Ordering Information
| Product Name | Catalog # | UNIT | Price | Qty | FAVORITES | |
FADS6 CRISPR Activation Plasmid (m) | sc-435879-ACT | 20 µg | $397.00 |
Mouse Fads6 encodes FADS6, a putative fatty acid desaturase implicated in lipid metabolic homeostasis and the remodeling of cellular membrane phospholipids. As part of broader fatty acid desaturation and elongation networks, FADS6 may influence the balance of saturated and unsaturated fatty acids that shape membrane fluidity, organelle function, and lipid-mediated signaling. Altered desaturase activity is frequently linked to shifts in inflammatory tone, oxidative stress sensitivity, and metabolic adaptation in tissues with high lipid flux. Consequently, Fads6 is of interest for studying pathway-level regulation of lipid handling in metabolic and neuroimmune contexts relevant to complex disease biology.
FADS6 CRISPR Activation Plasmid (m) provides a targeted, non-destructive approach to upregulating endogenous Fads6 expression without altering the underlying DNA sequence.
FADS6 CRISPR Activation Plasmid (m) is a three-plasmid synergistic activation mediator (SAM) system engineered for highly efficient, site-specific transcriptional upregulation of the Fads6 locus in human cell lines.

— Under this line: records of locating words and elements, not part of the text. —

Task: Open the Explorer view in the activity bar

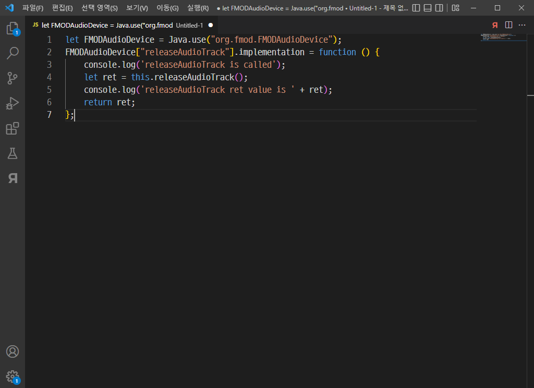Action: 12,29
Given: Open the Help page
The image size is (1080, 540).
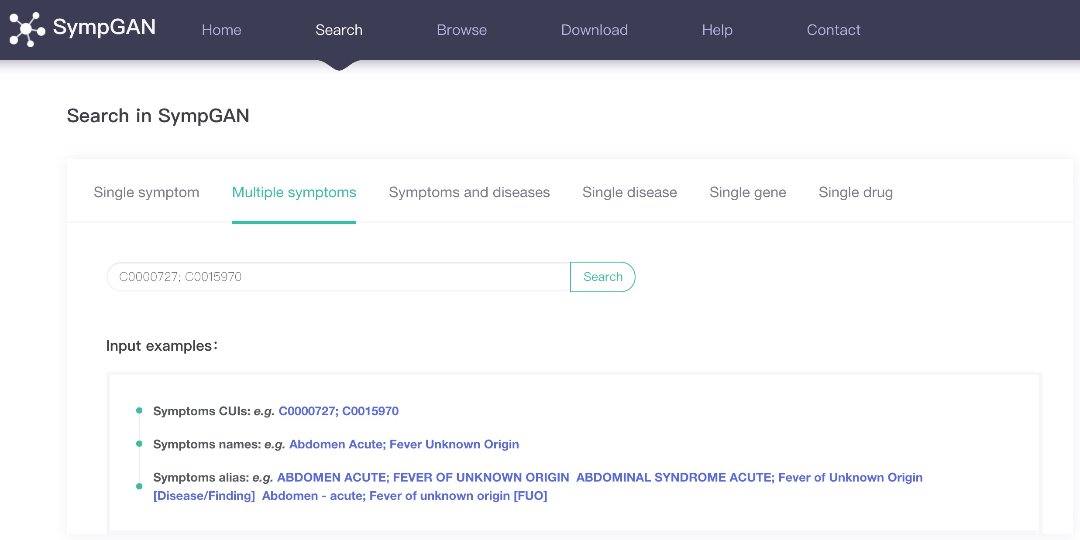Looking at the screenshot, I should click(x=717, y=30).

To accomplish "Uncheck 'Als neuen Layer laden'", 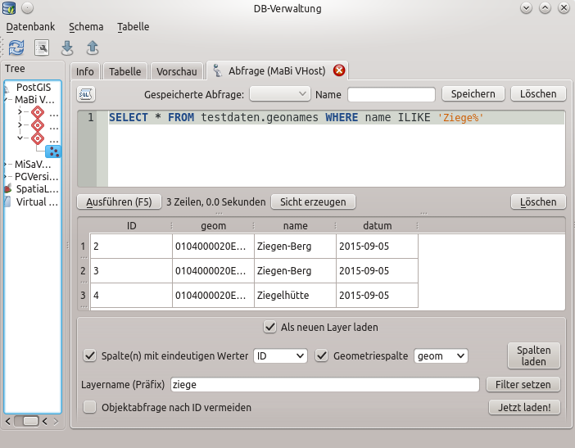I will [270, 327].
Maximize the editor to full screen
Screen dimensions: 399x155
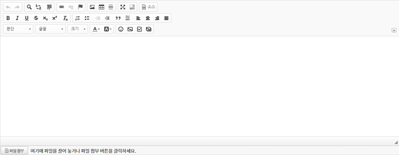(x=123, y=7)
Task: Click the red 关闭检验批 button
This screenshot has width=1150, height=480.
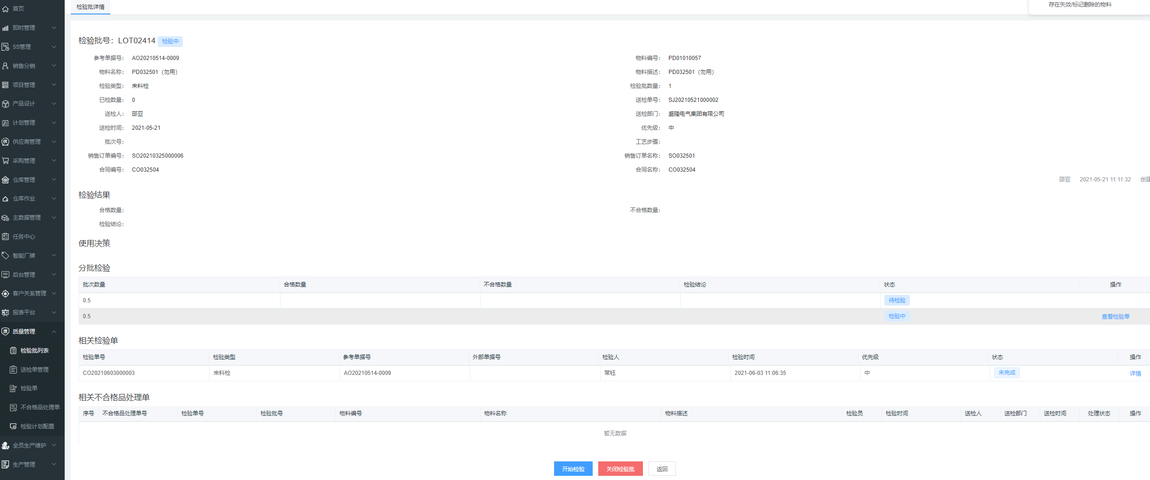Action: [620, 469]
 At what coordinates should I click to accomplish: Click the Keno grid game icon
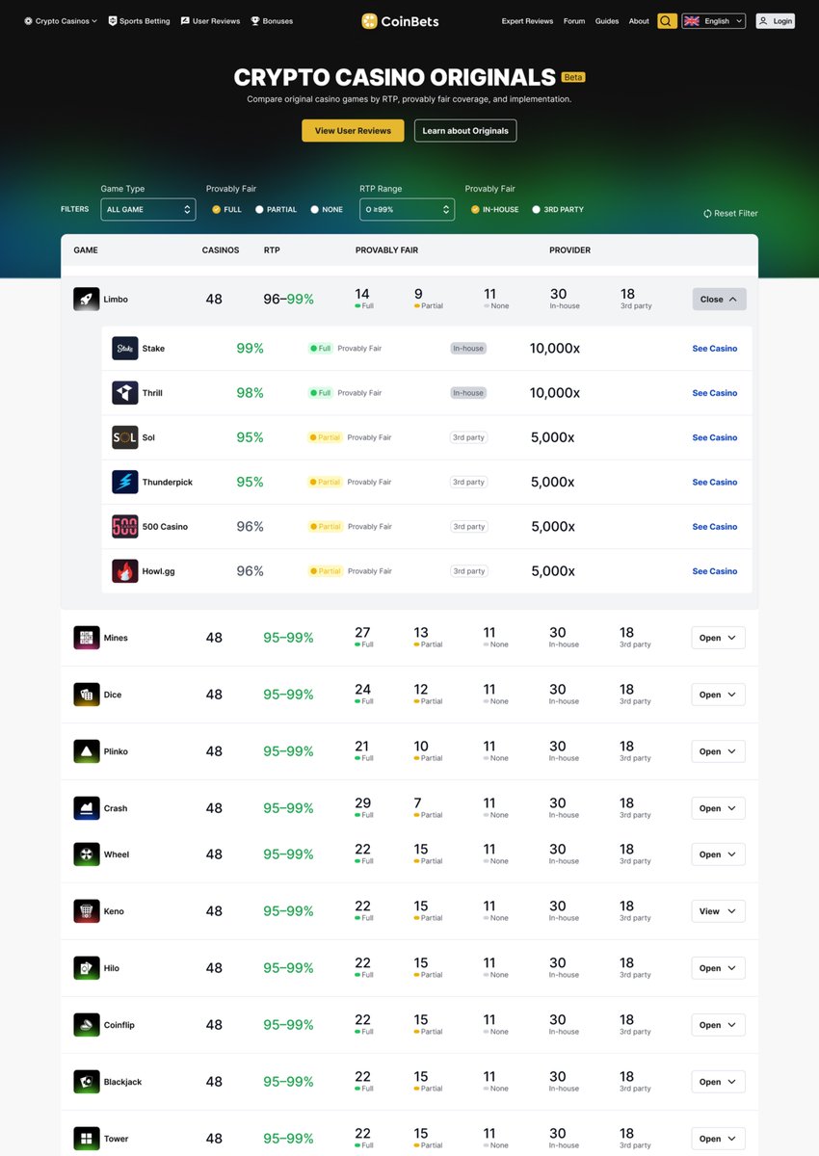pos(86,910)
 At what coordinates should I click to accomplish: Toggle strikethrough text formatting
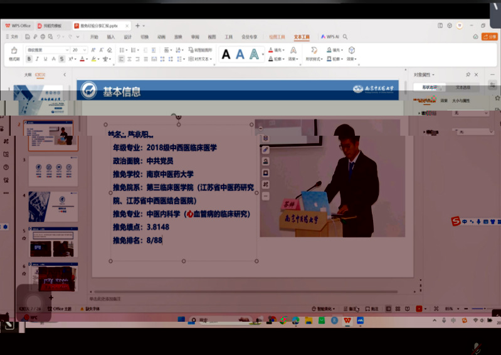point(53,59)
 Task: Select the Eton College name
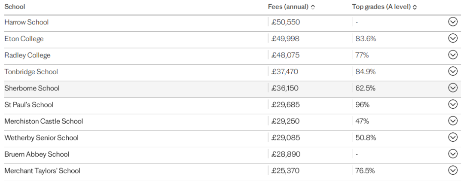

The system is built around a catalytically inactive Cas9 (dCas9) carrying two inactivating mutations (D10A and N863A) that eliminate nuclease activity while preserving DNA binding. This dCas9 is fused to VP64, a potent transcriptional activator, and is co-expressed with a blasticidin resistance gene for selection. The second plasmid encodes the MS2-p65-HSF1 fusion protein, a secondary activator complex that works in concert with dCas9-VP64, alongside a hygromycin resistance gene. The third plasmid encodes a target-specific 20 nt sgRNA fused to two MS2 RNA aptamers that recruit the MS2-p65-HSF1 complex to the activation site, accompanied by a puromycin resistance gene. The three plasmids are delivered at a 1:1:1 mass ratio for balanced expression of all system components.

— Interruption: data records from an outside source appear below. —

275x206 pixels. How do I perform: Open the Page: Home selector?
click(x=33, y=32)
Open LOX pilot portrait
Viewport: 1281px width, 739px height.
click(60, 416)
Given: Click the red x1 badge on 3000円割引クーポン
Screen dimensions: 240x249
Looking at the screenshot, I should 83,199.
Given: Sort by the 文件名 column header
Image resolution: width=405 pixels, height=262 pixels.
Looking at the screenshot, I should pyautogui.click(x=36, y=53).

Once assembled at the target locus, the SAM complex binds within approximately 200 bp upstream of the Fads6 transcriptional start site, where VP64, p65, and HSF1 act in concert to recruit transcriptional machinery and drive upregulation of endogenous FADS6 expression. Unlike nuclease-active Cas9, dCas9 does not introduce double-strand breaks or modify the genomic sequence, preserving the native Fads6 locus and enabling the study of FADS6-dependent transcriptional responses at the endogenous locus, making it a valuable tool for functional studies, target gene identification, and the modeling of FADS6 pathway restoration in tumor cells with silenced or reduced Fads6 expression.
For Research Use Only. Not Intended for Diagnostic or Therapeutic Use.